Mark Bertolini knows something about sustainability. According to his keynote at HIMSS14 earlier today, back in 2001, Aetna was losing $1 million a day. As with many things healthcare related, that was truly unsustainable (and hard to imagine today given their recent history).
HIMSS is the annual healthcare IT tradeshow that now attracts over 1,000 exhibitors and about 37,000 attendees. This year’s week long event is in Orlando, Florida.
In just under 32 minutes, Mr. Bertolini’s keynote outlined what he sees as nothing less than the “creative destruction” of the business of healthcare. Here is a summarized version of his speech – which started easily enough with a definition of health.
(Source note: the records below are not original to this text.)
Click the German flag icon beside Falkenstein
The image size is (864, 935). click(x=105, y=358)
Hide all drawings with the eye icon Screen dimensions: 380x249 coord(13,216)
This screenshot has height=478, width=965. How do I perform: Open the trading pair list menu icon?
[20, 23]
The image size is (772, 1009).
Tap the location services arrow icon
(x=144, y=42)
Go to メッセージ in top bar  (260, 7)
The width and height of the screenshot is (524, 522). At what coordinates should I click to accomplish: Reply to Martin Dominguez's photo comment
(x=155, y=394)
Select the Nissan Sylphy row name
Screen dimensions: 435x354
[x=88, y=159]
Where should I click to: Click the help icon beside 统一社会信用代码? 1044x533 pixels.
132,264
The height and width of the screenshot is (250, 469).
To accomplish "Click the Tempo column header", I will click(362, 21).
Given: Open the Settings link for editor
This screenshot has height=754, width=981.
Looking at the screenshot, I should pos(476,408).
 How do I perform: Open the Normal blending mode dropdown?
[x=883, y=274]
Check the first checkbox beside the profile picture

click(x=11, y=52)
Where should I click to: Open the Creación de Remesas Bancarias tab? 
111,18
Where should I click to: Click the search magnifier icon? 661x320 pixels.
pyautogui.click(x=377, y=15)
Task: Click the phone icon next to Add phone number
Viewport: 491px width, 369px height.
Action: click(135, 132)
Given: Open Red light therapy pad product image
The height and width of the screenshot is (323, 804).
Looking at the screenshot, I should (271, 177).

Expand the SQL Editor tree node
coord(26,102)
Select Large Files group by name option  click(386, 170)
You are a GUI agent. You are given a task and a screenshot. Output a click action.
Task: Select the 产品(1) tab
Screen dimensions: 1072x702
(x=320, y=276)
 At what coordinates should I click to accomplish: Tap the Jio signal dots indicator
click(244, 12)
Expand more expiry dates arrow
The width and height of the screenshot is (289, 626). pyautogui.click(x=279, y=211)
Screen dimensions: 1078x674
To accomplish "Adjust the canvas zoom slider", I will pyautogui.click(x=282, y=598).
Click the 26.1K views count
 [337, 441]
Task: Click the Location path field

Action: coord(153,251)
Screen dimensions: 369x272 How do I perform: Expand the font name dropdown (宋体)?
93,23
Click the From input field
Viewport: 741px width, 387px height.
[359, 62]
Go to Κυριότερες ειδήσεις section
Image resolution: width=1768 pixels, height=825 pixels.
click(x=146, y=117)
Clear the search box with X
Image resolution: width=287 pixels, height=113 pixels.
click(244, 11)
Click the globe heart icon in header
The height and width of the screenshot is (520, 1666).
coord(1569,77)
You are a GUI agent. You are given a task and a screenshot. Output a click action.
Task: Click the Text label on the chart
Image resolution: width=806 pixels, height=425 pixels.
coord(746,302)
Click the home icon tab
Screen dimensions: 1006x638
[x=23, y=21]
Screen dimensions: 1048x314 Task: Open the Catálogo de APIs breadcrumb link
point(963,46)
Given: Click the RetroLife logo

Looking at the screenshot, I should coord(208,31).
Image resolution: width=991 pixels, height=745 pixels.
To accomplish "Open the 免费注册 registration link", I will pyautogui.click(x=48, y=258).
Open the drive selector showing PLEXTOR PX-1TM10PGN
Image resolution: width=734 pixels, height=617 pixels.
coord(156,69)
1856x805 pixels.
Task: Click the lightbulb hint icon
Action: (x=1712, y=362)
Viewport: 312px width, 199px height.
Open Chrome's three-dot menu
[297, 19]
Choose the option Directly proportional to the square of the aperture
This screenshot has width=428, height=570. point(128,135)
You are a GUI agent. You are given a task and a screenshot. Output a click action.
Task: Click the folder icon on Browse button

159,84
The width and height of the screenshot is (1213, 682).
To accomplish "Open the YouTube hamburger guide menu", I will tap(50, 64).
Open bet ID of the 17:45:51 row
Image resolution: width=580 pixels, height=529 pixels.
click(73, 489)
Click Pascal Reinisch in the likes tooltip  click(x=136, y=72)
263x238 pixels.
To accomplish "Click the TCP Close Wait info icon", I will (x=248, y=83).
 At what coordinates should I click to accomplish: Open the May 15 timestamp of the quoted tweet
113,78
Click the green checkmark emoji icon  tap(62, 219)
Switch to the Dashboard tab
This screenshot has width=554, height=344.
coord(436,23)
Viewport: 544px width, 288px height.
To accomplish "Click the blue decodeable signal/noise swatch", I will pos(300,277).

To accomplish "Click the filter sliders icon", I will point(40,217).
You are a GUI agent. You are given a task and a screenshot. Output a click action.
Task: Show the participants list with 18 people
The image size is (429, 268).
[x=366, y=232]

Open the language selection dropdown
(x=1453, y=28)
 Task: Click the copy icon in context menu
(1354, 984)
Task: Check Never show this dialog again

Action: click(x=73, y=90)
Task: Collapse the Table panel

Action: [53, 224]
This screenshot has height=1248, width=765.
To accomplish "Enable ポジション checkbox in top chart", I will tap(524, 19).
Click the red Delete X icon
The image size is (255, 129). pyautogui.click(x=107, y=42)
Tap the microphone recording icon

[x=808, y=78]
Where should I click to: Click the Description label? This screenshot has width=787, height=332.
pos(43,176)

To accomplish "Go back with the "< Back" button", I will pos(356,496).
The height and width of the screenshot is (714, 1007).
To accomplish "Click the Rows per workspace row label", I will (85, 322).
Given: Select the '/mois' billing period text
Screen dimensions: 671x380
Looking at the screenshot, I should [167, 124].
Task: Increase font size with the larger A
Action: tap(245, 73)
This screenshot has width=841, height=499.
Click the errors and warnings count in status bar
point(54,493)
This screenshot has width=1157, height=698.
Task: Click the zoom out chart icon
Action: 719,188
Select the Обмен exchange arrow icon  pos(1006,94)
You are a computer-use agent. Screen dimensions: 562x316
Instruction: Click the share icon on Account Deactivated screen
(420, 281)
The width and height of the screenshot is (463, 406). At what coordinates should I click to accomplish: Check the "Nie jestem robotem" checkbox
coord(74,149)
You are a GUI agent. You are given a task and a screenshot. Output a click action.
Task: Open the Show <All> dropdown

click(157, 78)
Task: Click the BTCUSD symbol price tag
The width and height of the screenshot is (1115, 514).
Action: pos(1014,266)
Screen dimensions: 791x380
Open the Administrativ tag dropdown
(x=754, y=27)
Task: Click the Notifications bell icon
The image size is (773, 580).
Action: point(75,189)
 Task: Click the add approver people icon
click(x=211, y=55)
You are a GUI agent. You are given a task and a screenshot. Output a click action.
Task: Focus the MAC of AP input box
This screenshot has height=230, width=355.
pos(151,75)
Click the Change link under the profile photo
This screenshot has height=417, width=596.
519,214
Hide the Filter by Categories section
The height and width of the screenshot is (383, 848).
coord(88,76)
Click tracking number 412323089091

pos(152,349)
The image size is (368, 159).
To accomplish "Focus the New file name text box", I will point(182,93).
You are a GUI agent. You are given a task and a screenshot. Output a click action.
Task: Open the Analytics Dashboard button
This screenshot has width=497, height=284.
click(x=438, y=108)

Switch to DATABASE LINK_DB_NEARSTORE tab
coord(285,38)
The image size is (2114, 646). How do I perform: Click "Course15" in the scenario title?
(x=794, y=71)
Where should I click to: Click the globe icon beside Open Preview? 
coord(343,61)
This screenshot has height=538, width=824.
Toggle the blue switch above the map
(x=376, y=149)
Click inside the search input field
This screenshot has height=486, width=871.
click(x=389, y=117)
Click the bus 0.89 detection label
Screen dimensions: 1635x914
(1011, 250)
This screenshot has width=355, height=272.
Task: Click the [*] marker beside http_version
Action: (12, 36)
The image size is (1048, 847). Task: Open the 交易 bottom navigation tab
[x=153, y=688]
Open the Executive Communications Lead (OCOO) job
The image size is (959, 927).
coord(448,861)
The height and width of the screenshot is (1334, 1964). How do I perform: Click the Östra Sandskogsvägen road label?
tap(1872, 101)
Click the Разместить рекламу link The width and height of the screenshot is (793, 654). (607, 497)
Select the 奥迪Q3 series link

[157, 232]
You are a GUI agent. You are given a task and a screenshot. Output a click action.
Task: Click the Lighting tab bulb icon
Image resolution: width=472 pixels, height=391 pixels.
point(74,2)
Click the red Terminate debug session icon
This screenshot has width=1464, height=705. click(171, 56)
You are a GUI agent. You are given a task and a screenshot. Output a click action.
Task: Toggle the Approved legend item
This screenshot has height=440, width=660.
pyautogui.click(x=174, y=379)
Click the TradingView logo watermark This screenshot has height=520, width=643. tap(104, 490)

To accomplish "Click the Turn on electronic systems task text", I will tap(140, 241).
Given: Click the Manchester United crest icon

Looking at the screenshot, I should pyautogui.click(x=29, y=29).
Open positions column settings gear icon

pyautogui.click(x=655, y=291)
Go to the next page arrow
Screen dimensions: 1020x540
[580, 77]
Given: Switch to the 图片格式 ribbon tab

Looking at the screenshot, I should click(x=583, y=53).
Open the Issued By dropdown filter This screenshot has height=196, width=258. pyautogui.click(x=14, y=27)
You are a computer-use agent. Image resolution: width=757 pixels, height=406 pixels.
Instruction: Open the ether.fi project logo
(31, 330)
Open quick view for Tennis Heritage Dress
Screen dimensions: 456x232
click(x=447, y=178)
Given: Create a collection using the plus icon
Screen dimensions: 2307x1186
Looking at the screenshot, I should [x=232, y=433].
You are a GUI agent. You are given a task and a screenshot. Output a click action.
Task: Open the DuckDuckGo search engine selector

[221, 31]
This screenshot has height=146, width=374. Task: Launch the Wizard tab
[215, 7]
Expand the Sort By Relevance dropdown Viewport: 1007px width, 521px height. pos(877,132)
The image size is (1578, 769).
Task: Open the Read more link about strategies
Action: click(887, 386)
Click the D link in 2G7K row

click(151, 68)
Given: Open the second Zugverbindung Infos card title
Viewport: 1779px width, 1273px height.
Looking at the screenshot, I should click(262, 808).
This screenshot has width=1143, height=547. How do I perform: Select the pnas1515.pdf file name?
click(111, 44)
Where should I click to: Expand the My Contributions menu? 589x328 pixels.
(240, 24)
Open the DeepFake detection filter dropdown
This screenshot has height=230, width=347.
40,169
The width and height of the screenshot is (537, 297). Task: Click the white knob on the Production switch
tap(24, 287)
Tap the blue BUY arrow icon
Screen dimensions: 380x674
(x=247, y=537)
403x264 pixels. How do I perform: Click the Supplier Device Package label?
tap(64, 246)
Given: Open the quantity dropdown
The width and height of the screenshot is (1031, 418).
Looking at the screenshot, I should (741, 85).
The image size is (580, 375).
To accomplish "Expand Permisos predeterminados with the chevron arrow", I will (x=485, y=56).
“What is health? Health is a more productive individual, who is economically viable, and is satisfied or happy. That should be our outcome. And yet our systems – here and around the world – everywhere around the world – are not functioning that way.”
“What do people want to hear when times are tough? They want to hear the truth. And so how should we define integrity. Well, integrity is based on information – not ideology. Integrity is focused on solutions not soliloquies. And finally, people want to know who’s accountable to execute – not who we ascribe blame to.”
“This is one of my favorite slides. This is how the healthcare system works. It was designed in 1945 after WW II and if you’ve ever been in this maze – and I have with my son and myself – you know how difficult it is to figure out how much things cost, where to go for care, how to follow up, where’s the office, how long do I have to wait – and it shouldn’t be this hard.”
“Now, I would argue that inside my organization today, with record membership, our largest acquisition, record revenue and this year higher profits and stock pricing than we’ve ever had – people would look at me and say why do we need to change now? It’s the perfect time to change – because the solution we need is not found in how well Aetna does – it’s in whether or not we meet that goal of healthier individuals [who] are more productive, more economically viable and that are satisfied. And when we do that with groups of individuals we solve that problem for communities and when we do it for communities we solve that for nations and when we do it for nations we solve it for the world. And until that’s done, no matter how well we do – or any of you do – it just doesn’t matter – because it’s not sustainable.”
[Referencing the 2009 IOM study which calculated that about 30% of healthcare spending is wasted in the United States.] “The number is over $800 billion – and when you solve that problem – if you were to solve it all – the United States could pay back half its debt over the next 10 years. So this should be the focus of our efforts. This should be the focus of our policy decisions, of our solutions and of our IT. How do we get at this waste?”
“Healthcare premiums are growing at four-times the rate of inflation. Currently today – through both premium sharing and benefit costs – employees are paying 41% of the healthcare dollar. If the trend line continues over the next 3-5 years – employees will be paying more than 50%.How do we break this? I’m going to give you three prescriptions for how we think about a new foundation for health.”